Le Mifa, volet déjà actif
C’est le volet le plus actif du Pnd dont le terrain porte les premiers fruits. Il s’agit de 7 sites aménagés dans les cinq régions du pays pour servir de laboratoire pour la relance de l’agriculture. Particularité ? La diversification des cultures, l’élargissement des sources de financements et l’adaptation de la culture aux besoins du marché. Avec en amont un rapprochement entre les agriculteurs et les financements qui se sont faits rares au fil du temps. Objectif, créer 500.000 emplois au sein de la jeunesse. Soutenu par le Fonds international pour le développement agricole (Fida) et la Banque africaine de développement (Bad), il est déjà une réalité sur le terrain et porte ses premiers fruits. Il met à l’épreuve de jeunes talents mobilisés et est à une phase pilote intensive. Faure Gnassingbé en a fait une priorité d’autant qu’à peine un mois après le lancement fin juin, le gouvernement a procédé très rapidement à l’adoption du Pnd dont le Mifa est un pan. Quelques jours plus tôt, mi-juillet, le chef de l’Etat s’est déplacé en personne pour la remise de 100 millions aux premiers bénéficiaires à Tagnamboul (500km au nord du Togo) avec la promesse d’atteindre 6000 professionnels bénéficiaires avant la fin de l’année.

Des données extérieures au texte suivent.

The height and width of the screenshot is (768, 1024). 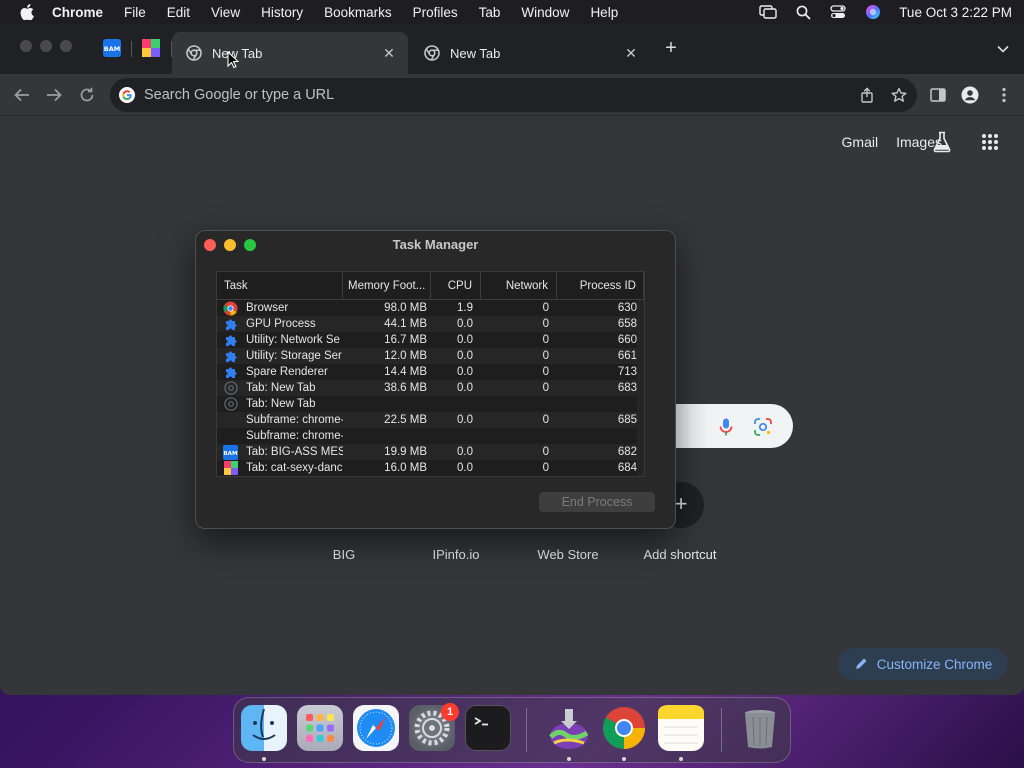 I want to click on tab-new-tab-2: New Tab ✕, so click(x=530, y=53).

Mais au-delà des bonnes intentions et du plan si visionnaire qu’il soit, le plus grand défi est de pouvoir sortir définitivement de la crise politique qui mine le pays. Malgré la feuille de route de la Cedeao (communauté économique des états de l’Afrique de l’ouest), rien n’est encore gagné d’autant que l’opposition appelle à de nouvelles manifestations.